_EXERCISE:_
Copy the items verbatim, beginning at the first line and stopping after the line that contains "The image size is (1568, 729).", with that line included.

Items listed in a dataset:
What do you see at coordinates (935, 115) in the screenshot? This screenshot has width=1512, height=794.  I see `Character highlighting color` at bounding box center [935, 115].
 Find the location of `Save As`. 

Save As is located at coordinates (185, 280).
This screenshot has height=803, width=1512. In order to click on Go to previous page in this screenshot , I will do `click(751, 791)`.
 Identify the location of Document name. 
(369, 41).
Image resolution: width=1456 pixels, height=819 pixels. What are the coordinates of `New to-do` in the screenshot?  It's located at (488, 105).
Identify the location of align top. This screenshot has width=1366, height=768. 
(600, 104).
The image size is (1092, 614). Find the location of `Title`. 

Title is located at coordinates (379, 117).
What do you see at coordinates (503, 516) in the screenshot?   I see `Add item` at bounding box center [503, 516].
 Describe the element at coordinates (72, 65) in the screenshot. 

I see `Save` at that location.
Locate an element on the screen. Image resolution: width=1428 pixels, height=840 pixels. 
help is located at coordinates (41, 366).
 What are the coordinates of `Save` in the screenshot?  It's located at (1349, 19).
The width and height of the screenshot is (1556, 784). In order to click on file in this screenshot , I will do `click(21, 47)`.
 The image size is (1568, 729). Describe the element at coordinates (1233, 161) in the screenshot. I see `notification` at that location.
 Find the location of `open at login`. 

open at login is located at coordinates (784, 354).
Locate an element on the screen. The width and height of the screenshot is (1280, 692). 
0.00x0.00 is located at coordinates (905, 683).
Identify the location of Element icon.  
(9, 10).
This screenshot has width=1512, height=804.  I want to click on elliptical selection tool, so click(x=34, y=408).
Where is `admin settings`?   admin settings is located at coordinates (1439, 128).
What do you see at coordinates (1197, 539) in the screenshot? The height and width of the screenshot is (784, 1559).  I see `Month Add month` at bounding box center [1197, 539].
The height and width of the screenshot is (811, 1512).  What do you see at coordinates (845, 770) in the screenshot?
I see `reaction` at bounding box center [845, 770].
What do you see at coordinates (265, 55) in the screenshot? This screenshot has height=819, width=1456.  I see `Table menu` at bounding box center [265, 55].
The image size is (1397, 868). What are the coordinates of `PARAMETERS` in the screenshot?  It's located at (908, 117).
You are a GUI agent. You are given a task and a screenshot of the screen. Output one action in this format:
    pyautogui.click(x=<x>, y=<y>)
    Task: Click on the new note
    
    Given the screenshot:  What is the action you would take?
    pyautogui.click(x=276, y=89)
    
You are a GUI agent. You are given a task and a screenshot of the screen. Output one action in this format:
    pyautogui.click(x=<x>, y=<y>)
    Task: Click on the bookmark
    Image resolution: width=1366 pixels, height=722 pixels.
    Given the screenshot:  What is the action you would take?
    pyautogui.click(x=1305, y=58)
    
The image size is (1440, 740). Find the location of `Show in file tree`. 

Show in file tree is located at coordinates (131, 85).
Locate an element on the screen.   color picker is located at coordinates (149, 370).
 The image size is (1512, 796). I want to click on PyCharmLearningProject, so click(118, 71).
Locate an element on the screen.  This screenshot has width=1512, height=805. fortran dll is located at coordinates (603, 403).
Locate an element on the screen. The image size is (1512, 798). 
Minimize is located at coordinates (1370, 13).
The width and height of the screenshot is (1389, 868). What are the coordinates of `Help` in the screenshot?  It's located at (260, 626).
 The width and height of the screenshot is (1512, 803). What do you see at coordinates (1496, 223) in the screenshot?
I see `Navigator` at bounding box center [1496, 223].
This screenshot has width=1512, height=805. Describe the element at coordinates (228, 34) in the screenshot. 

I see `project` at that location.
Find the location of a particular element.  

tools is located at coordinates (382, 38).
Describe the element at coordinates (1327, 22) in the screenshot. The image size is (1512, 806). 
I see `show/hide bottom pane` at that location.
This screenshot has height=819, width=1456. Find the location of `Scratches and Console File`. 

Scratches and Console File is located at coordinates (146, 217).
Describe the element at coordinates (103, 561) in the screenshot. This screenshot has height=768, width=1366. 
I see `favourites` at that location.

_THE RESULT:_
What do you see at coordinates (935, 115) in the screenshot? This screenshot has width=1512, height=794.  I see `Character highlighting color` at bounding box center [935, 115].
 Find the location of `Save As`. 

Save As is located at coordinates (185, 280).
This screenshot has height=803, width=1512. In order to click on Go to previous page in this screenshot , I will do `click(751, 791)`.
 Identify the location of Document name. 
(369, 41).
Image resolution: width=1456 pixels, height=819 pixels. What are the coordinates of `New to-do` in the screenshot?  It's located at (488, 105).
Identify the location of align top. This screenshot has width=1366, height=768. 
(600, 104).
The image size is (1092, 614). Find the location of `Title`. 

Title is located at coordinates (379, 117).
What do you see at coordinates (503, 516) in the screenshot?   I see `Add item` at bounding box center [503, 516].
 Describe the element at coordinates (72, 65) in the screenshot. 

I see `Save` at that location.
Locate an element on the screen. Image resolution: width=1428 pixels, height=840 pixels. 
help is located at coordinates (41, 366).
 What are the coordinates of `Save` in the screenshot?  It's located at (1349, 19).
The width and height of the screenshot is (1556, 784). In order to click on file in this screenshot , I will do `click(21, 47)`.
 The image size is (1568, 729). Describe the element at coordinates (1233, 161) in the screenshot. I see `notification` at that location.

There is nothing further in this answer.